Todas as vezes que entro no restaurante, sinto-me um peixe na água. Os corredores entre as mesas são o meu elemento natural - deslizo através do vão na porta de trás antes de abrirmos e vou arrumando tudo que precisa ser arrumado meia hora antes do turno começar. Encho as garrafas de azeite, limpo as mesas com um pano úmido, checo as reservas, visto o avental e o uniforme, sento para comer com os colegas.
Cada dia a cozinha prepara uma comida diferente para a equipe. Às vezes é algo gostoso.
Às vezes é algo de que não gosto, tipo bife. Em dias assim, como pão com salada.
Às vezes é leve.
Às vezes, gordurento.
Frango com osso, por exemplo, eu não encaro. O Buda e sua congregação de monges andava pelas vilas pedindo comida. Comer o que caía na tigela era uma prática de equanimidade.
Uma vez, o que caiu foi o dedo de um homem que tinha hanseníase. Conta a lenda que o austero discípulo Mahakasyapa foi em frente com a refeição:
tudo que é oferecido, aceitamos à luz do dharma.
Sentada com um pedaço de pizza diante dos olhos, penso muito romanticamente
esta é a minha tigelinha
, sabendo que não tenho tanta equanimidade assim.
Do outro lado do balcão, os meninos nepaleses que trabalham na cozinha perguntam como está o meu marido. Conto que viajando.
- De novo?
- Pois é, ele viaja muito.
Perguntam também se terminamos de construir a casa e eu respondo que sim, está tudo bem, e eles insistem que precisamos fazer um house warmimg, uma festa para celebrar nossa mudança. De jeito nenhum, tenho aversão de eventos com muita gente. Não, não Surina, é outro tipo de house warming.
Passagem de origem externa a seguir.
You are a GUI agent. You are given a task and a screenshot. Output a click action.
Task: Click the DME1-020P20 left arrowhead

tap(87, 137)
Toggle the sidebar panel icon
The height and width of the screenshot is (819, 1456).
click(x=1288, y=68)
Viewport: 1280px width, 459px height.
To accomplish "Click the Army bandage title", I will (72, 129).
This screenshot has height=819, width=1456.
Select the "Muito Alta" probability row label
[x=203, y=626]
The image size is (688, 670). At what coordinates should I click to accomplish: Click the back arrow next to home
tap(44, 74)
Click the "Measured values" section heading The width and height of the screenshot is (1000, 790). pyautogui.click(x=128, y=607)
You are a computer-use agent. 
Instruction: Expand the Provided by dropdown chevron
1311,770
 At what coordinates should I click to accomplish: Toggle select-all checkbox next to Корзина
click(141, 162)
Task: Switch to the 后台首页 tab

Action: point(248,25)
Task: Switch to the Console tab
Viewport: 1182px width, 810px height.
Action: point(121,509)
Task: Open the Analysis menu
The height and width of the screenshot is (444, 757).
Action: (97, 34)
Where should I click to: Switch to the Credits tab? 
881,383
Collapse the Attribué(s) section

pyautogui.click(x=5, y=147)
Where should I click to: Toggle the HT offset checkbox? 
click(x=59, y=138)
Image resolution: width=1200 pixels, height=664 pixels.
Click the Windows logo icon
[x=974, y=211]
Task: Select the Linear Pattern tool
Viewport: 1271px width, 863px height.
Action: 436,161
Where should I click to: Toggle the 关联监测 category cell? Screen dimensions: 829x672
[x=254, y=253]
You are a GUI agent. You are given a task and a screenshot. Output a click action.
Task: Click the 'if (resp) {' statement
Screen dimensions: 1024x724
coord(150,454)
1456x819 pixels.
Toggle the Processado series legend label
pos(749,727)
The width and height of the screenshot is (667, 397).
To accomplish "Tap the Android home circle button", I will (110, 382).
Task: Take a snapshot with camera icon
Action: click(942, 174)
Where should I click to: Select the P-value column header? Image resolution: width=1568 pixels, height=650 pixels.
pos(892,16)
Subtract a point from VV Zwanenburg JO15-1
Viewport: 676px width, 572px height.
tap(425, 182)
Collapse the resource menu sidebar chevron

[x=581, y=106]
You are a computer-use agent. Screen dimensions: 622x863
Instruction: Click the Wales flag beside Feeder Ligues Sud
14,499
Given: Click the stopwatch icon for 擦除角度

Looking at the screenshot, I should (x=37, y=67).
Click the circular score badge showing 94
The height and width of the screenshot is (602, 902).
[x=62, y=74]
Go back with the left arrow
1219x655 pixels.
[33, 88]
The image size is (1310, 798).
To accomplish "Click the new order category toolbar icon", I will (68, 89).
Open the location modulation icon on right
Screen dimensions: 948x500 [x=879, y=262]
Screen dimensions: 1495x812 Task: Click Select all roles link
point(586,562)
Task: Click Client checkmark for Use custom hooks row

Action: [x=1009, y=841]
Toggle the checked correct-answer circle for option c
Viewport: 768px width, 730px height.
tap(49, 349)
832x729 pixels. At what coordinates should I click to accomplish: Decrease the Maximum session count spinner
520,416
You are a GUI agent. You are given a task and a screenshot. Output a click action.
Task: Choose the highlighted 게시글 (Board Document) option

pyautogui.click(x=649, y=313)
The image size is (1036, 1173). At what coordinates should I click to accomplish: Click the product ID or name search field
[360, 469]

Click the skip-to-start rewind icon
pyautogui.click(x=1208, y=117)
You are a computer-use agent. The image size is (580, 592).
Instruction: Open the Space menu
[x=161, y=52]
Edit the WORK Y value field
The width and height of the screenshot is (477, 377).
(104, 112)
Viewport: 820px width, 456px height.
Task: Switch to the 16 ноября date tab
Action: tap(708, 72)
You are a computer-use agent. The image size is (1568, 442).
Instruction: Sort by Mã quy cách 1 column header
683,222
Saio do almoço com uma lista de compras escrita numa caligrafia bonita, o papelzinho rabiscado em inglês
: incenso, flores costuradas numa guirlanda, velas e (principalmente) uma imagem de Ganesha, o Deus-elefante, para colocar na entrada da casa
- Hein?
- É proteção, Surina.
Eles prometem que irão atrás dos mantras para recitar direitinho. Quando chegar o dia,
eu e o Lee ficaremos sentados à porta do lar com nossa guirlanda de flores no pescoço
ao lado de Ganesha
enquanto eles recitam preces para abençoar a casa nova.
A maior parte dos nossos clientes mora na vila. Fora um charmoso restaurante japonês de poucas mesas, somos o único lugar que serve almoço e janta no povoado.
É muito fácil identificar quem está no nosso restaurante pela primeira vez: são aqueles que olham as fotos com cara de quem não entende nada.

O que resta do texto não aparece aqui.